Also known as Morvan’s syndrome I or II, Morvan's symptom complex. Synonyms: chorea fibrillaris, chorée fibrillaire, fibrillary chorea, myoclonus multiplex fibrillaris, myoclonus multiplex fibrillaris, myokymia.
Attacks of chorea – involuntary fibrillary contraction of muscles at rest – involving the muscles of the calves, the posterior parts of the thighs, seldom involving the trunk.
Walusinski: On 12 April 1890, Morvan published a novel clinical description in Gazette Hebdomadaire de Médecine et de Chirurgie. With his customary modesty, he noted: "I have once again been favoured by chance which, as always, has sown my path with rare, little known cases."
In his observation of the first patient, he wrote: "Paul Ernest de Plabennec, a farmer with a strong constitution, came to my office on 18 July 1885. Eight days prior, he experienced a sort of trembling, specifically fibrillary contractions in his calf muscles. When I examined the patient, this twitching was mainly in the gastrocnemius; however, it also could be seen intermittently in the posterior muscles of the thighs.
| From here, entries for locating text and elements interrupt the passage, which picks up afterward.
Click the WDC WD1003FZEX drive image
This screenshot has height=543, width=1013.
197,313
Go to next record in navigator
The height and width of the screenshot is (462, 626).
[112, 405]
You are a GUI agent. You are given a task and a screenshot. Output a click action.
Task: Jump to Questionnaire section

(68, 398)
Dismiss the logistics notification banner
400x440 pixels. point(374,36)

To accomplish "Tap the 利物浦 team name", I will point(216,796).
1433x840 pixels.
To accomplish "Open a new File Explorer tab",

By 21 July, the twitching had reached other regions of the body, tending to generalise. The fibrillary twitching results in raised points that, in the long muscles of the limbs, only occur at limited locations along the muscle bundles, appearing and disappearing with great irregularity and creating contours similar to those known as "myoïdèmes". The irregularity of the twitching occurring simultaneously at diverse points of the body is such that it is impossible to determine the frequency at a given time; one would have to be watching all points at once. These contractions, despite the pronounced raised points they produce under the skin, do not result in any trembling or movement of any part of the body; they disappear where they began, having no useful effect. The patient is still capable of gripping movements and locomotion. Furthermore, the twitching stops or at least significantly decreases during voluntary muscle contraction. There are constant, shooting pains throughout the body, but mainly in the muscles where the twitching occurs. These pains are intense enough to disturb sleep. The patient has slept poorly for three days".
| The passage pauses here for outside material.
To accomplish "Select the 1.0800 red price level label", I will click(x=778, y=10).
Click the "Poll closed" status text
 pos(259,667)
Within a few days, the patient's condition worsened: "Due to an unexplained agitation, the patient cannot remain in bed for long periods and is constantly getting up. Excessive perspiration. The patient is drenched with sweat; his shirt is as wet as if he had been in water". In early August, the patient's condition deteriorated rapidly. He could no longer move about and continued to sweat heavily. He became delirious then went into a coma, dying after less than one month of illness. Morvan described four other, less serious cases in which there was a spontaneously favourable progression. These cases were characterised by "fibrillary muscular contractions" that started in the lower limbs, then "moved upwards, without trembling or movement in any part of the body". In three of the cases he noted pains, agitation often associated with insomnia and "generalised excessive perspiration”.
Morvan believed that "fibrillary chorea is caused by damage to the anterior horn of the grey matter. Initially limited to the columns of motor cells, fbrillary chorea sometimes extends beyond these; it can be seen to go deeper, reaching the excito-sudation and heart acceleration centres, then arriving at the intermedio-lateral tract, where it affects the vasomotor centre, found at this level according to Pierret". (Antoine-Auguste Pierret [1845-1920], interne under Charcot in 1874, spent his career at the Bron asylum).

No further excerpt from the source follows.